Not hugely for a handful of addresses. You need to hash the message if you don’t already have the hash, calculate the multiplicative inverse of r, and some elliptic curve multiplication, but the rest is pretty trivial. Different if you want to do it for millions of messages/signatures. You would only need to do this to recover the public key from a signed message which was not a transaction though, since with transactions the public key is revealed anyway.

I mean that the only addresses that have money are utxos with a positive balance, everything else isn't worth it.

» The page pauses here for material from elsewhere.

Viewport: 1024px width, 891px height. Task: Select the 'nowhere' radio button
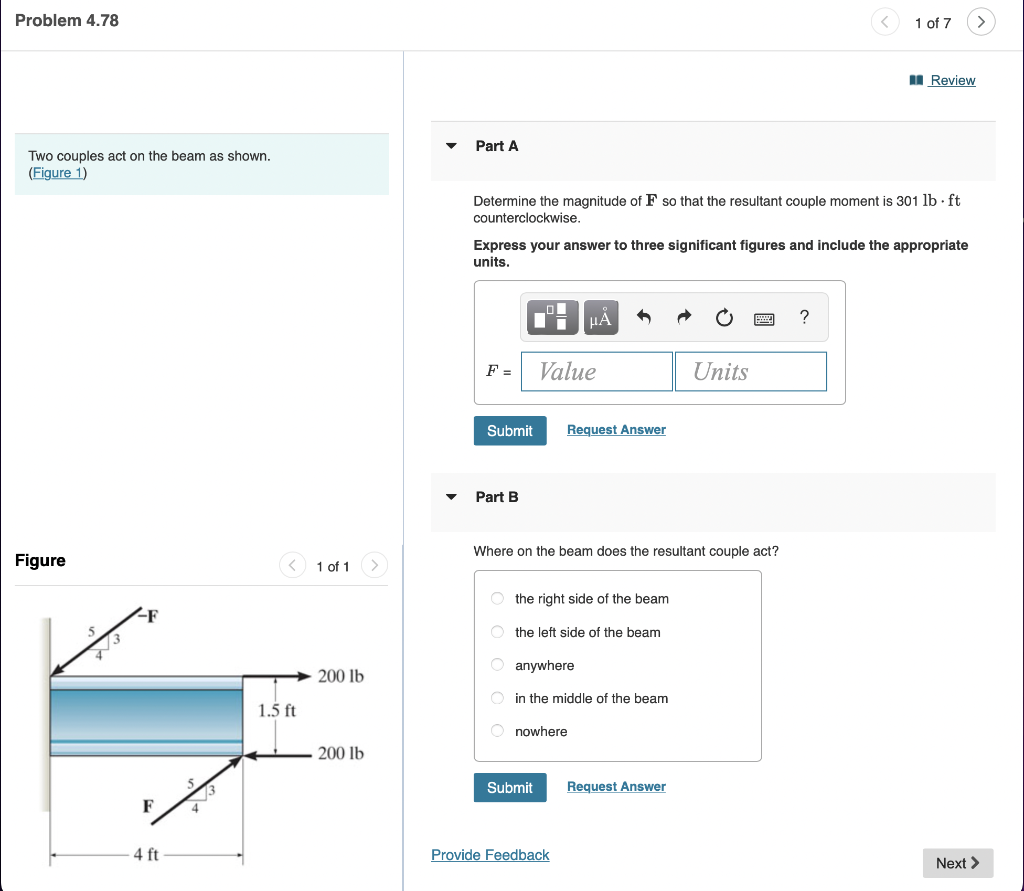point(497,730)
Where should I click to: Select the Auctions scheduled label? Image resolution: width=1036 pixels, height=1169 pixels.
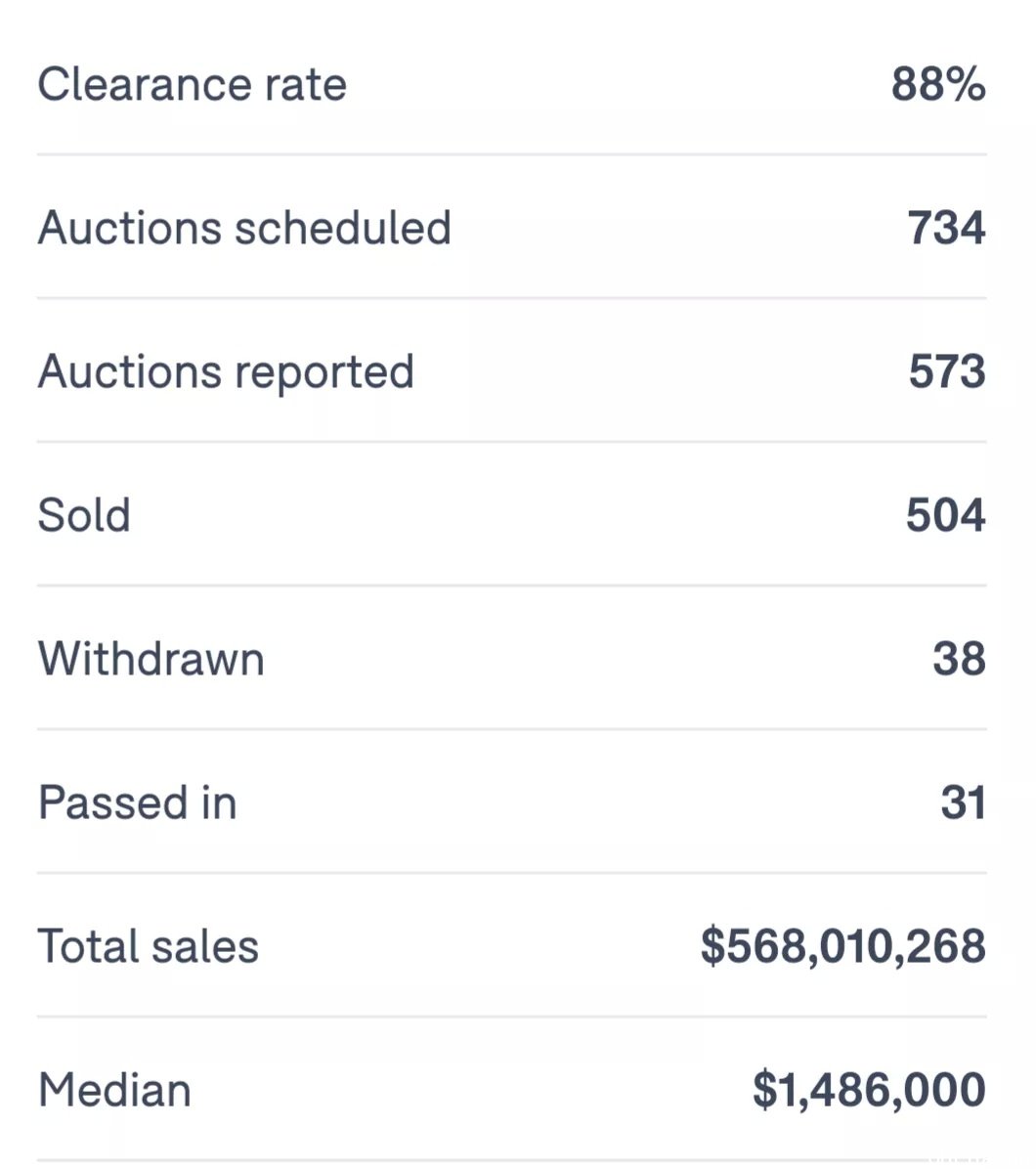click(244, 228)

The only addresses which have money are addresses which contain unspent UTXOs. You can't deduct part of a balance from a UTXO like you can with an address. You either spend the entire UTXO or you spend none of it.

[anubisthecracker]

Thanks for your response,

I have done some research, this repositories has interesting methods:

- https://github.com/bitcoin-core/btcdeb/blob/master/doc/btcdeb.md
- https://github.com/yogh-io/bitcoin-transaction-explorer (in Java)

But the one that I think is the best, is this: https://github.com/Bit-Wasp/bitcoin-p2p-php/issues/29 (the problem is that the code has changed a lot since 2015, so I'll be researching on this).

It can run on top of the bitcoind, so I can be interesting because I don't need to stop it.